##### Extracted data
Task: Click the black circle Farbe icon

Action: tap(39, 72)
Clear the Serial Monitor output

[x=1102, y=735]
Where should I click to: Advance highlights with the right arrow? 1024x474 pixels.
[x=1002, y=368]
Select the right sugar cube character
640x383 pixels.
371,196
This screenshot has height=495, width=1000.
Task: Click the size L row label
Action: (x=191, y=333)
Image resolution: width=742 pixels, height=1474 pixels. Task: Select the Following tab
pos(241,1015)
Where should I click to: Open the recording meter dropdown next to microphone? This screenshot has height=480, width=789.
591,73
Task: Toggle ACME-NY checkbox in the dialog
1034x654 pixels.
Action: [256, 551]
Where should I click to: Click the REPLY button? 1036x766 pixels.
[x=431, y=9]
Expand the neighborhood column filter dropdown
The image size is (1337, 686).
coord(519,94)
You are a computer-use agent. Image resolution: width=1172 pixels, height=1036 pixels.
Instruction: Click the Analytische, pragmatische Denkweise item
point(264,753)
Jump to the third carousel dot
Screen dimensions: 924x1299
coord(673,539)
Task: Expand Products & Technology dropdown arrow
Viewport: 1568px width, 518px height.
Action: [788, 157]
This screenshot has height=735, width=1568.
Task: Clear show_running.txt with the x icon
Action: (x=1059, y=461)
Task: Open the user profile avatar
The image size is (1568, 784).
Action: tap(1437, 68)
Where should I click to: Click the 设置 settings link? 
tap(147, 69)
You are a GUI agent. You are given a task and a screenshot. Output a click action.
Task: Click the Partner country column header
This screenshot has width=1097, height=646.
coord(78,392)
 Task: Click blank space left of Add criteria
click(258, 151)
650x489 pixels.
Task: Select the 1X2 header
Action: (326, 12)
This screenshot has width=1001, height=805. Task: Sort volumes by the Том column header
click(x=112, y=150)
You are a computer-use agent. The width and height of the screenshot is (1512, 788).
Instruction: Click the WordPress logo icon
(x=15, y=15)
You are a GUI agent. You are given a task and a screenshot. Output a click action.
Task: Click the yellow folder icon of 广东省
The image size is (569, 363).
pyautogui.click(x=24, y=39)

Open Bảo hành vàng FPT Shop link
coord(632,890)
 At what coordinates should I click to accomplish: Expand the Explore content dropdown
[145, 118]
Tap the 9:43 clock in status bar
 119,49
##########
- Work instruction
Could you retype each record exactly as it appears?

- Answer space
Task: Click the black circle Farbe icon

Action: tap(39, 72)
Clear the Serial Monitor output

[x=1102, y=735]
Where should I click to: Advance highlights with the right arrow? 1024x474 pixels.
[x=1002, y=368]
Select the right sugar cube character
640x383 pixels.
371,196
This screenshot has height=495, width=1000.
Task: Click the size L row label
Action: (x=191, y=333)
Image resolution: width=742 pixels, height=1474 pixels. Task: Select the Following tab
pos(241,1015)
Where should I click to: Open the recording meter dropdown next to microphone? This screenshot has height=480, width=789.
591,73
Task: Toggle ACME-NY checkbox in the dialog
1034x654 pixels.
Action: [256, 551]
Where should I click to: Click the REPLY button? 1036x766 pixels.
[x=431, y=9]
Expand the neighborhood column filter dropdown
The image size is (1337, 686).
coord(519,94)
You are a computer-use agent. Image resolution: width=1172 pixels, height=1036 pixels.
Instruction: Click the Analytische, pragmatische Denkweise item
point(264,753)
Jump to the third carousel dot
Screen dimensions: 924x1299
coord(673,539)
Task: Expand Products & Technology dropdown arrow
Viewport: 1568px width, 518px height.
Action: [788, 157]
This screenshot has height=735, width=1568.
Task: Clear show_running.txt with the x icon
Action: (x=1059, y=461)
Task: Open the user profile avatar
The image size is (1568, 784).
Action: tap(1437, 68)
Where should I click to: Click the 设置 settings link? 
tap(147, 69)
You are a GUI agent. You are given a task and a screenshot. Output a click action.
Task: Click the Partner country column header
This screenshot has width=1097, height=646.
coord(78,392)
 Task: Click blank space left of Add criteria
click(258, 151)
650x489 pixels.
Task: Select the 1X2 header
Action: (326, 12)
This screenshot has width=1001, height=805. Task: Sort volumes by the Том column header
click(x=112, y=150)
You are a computer-use agent. The width and height of the screenshot is (1512, 788).
Instruction: Click the WordPress logo icon
(x=15, y=15)
You are a GUI agent. You are given a task and a screenshot. Output a click action.
Task: Click the yellow folder icon of 广东省
The image size is (569, 363).
pyautogui.click(x=24, y=39)

Open Bảo hành vàng FPT Shop link
coord(632,890)
 At what coordinates should I click to accomplish: Expand the Explore content dropdown
[145, 118]
Tap the 9:43 clock in status bar
 119,49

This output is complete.